### Request
Render the data from the line containing "Task: Click the End time clock icon" through the line containing "Action: pos(267,370)" as a numbered list, omitting blank lines and any pictures.

### Available records
+===+
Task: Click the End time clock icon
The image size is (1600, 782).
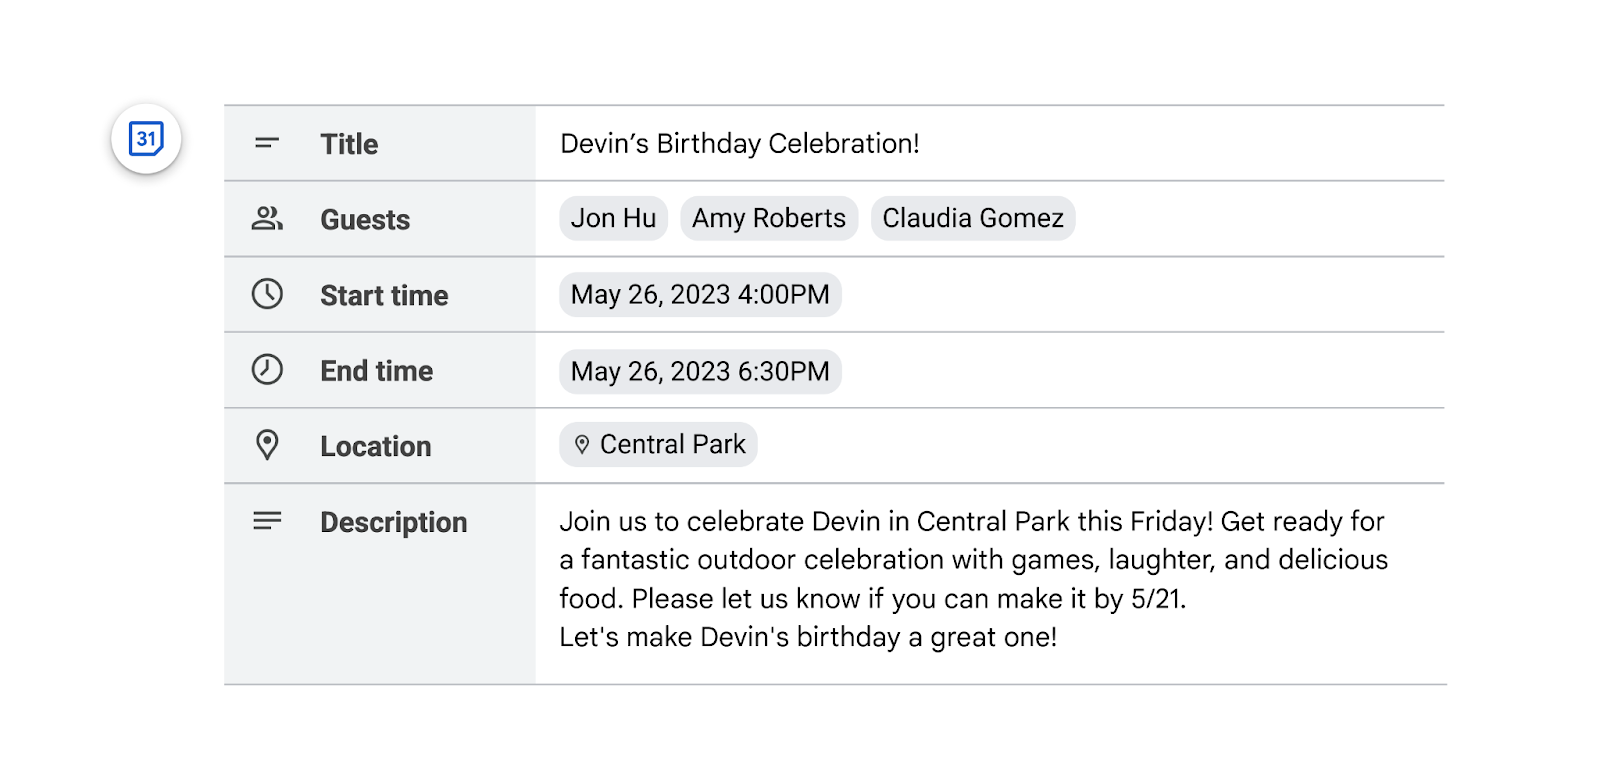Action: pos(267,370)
+===+
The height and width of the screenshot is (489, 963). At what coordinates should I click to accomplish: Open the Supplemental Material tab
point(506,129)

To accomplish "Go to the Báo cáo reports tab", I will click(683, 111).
+===+
### Answer to the exercise
1. Task: Click the End time clock icon
2. The image size is (1600, 782).
3. Action: pos(267,370)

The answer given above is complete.